Now, Computational Principles is a very very introductory class, so I’m covering basics that don’t really require much previous knowledge, or that are being simultaneously approached in other subjects that first year students have. If you’re having all the subjects in the first year at the same time, which is the most common scenario, there’ll be some synergies between them. For example, by the time we’re finally getting to Linux commands or shell scripting, students have already got a sample of some coding principles in their Algorithms and Programming class, so, while it’s a different setup, there are still a lot of similarities.

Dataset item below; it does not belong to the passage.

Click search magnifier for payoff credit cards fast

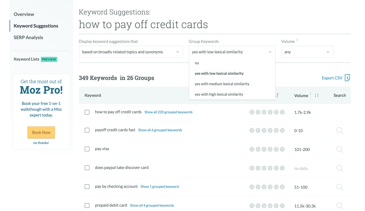340,131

I usually don’t have to cover basics such as how value attribution works, or about control structures. But when it comes to information representation or arithmetic in different bases, 9 times out of 10 the students have never had contact with the topic before. And it’s only natural that when you’ve spent an entire life working with 10 digits (from 0 to 9) to represent numbers, i.e., the decimal system, you’re very likely to be confused when the professor tells you “Ok, now do the same thing but in binary, where you only have two digits to represent everything”. The fundamentals are the same, but the form is different enough to raise questions and that’s only natural. A lot of time you just have to remind the students that they actually already know how to do this, that they’ve had maths their entire lives. And then you teach them to do division again, which is always fun.